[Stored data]
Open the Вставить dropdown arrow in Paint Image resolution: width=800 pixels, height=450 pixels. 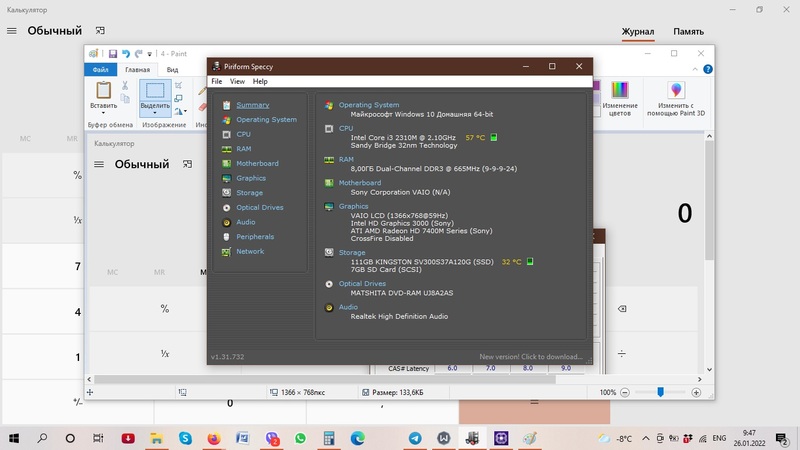click(x=103, y=113)
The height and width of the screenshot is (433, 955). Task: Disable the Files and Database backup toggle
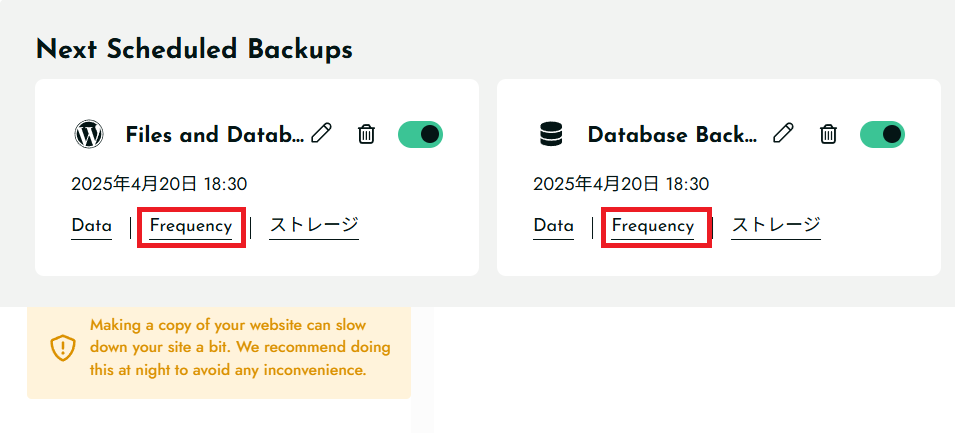pyautogui.click(x=420, y=134)
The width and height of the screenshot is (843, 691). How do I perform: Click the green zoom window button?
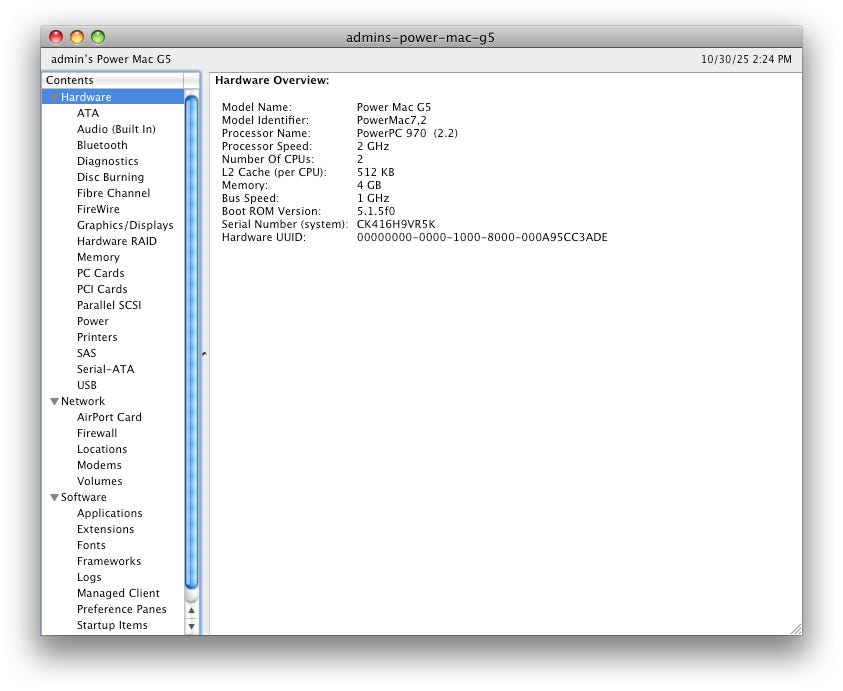pos(98,37)
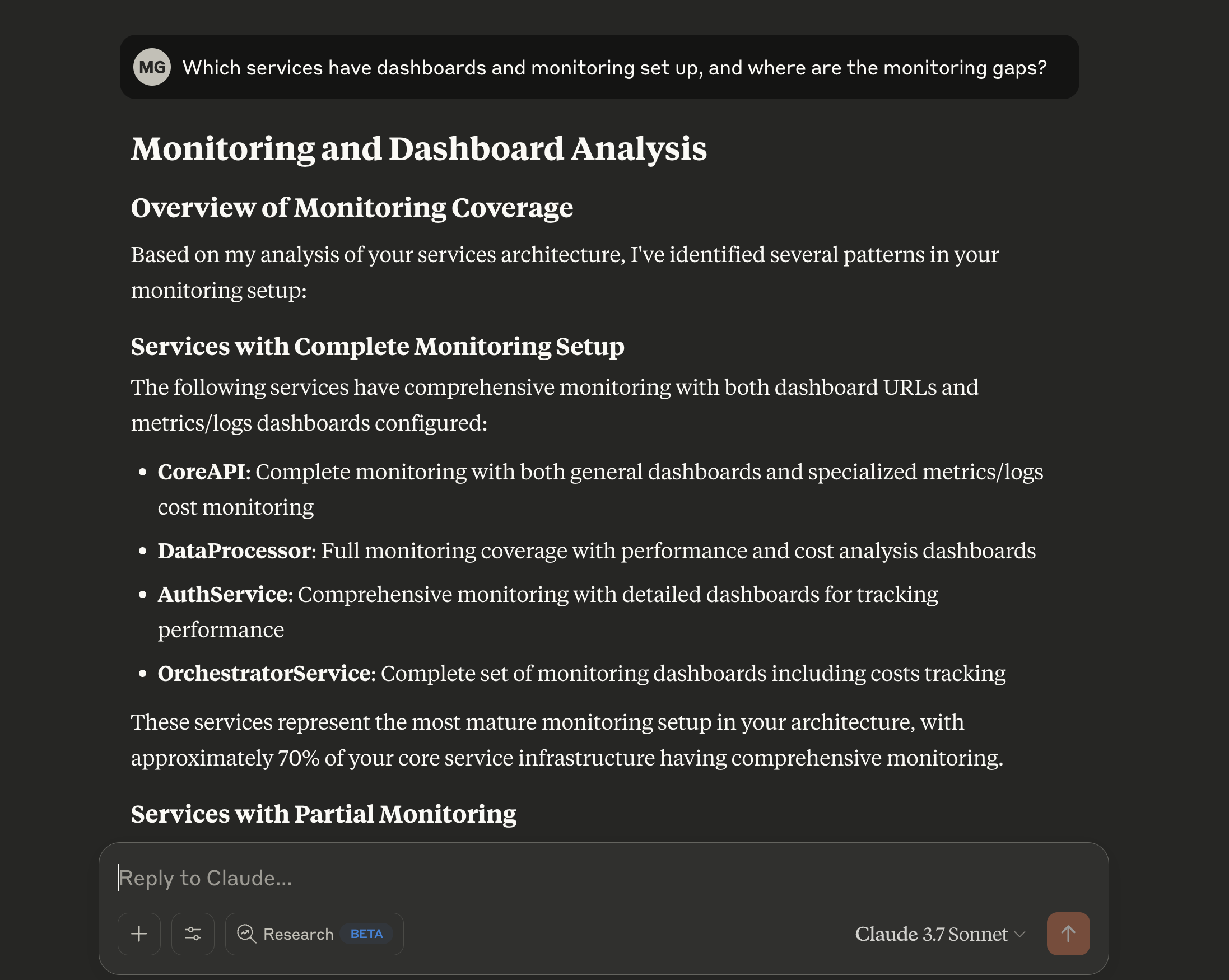Open the Claude 3.7 Sonnet model dropdown
Screen dimensions: 1229x980
coord(939,934)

▶ [Task goal] For this exercise, repeat word for word only the lines from the one containing "The width and" through the end of the data, including both. Pictures do not go in the copy.

▶ [Answer]
The width and height of the screenshot is (843, 691). How do I perform: Click the green zoom window button?
pos(98,37)
Open the Claude 3.7 Sonnet model dropdown
Screen dimensions: 1229x980
coord(939,934)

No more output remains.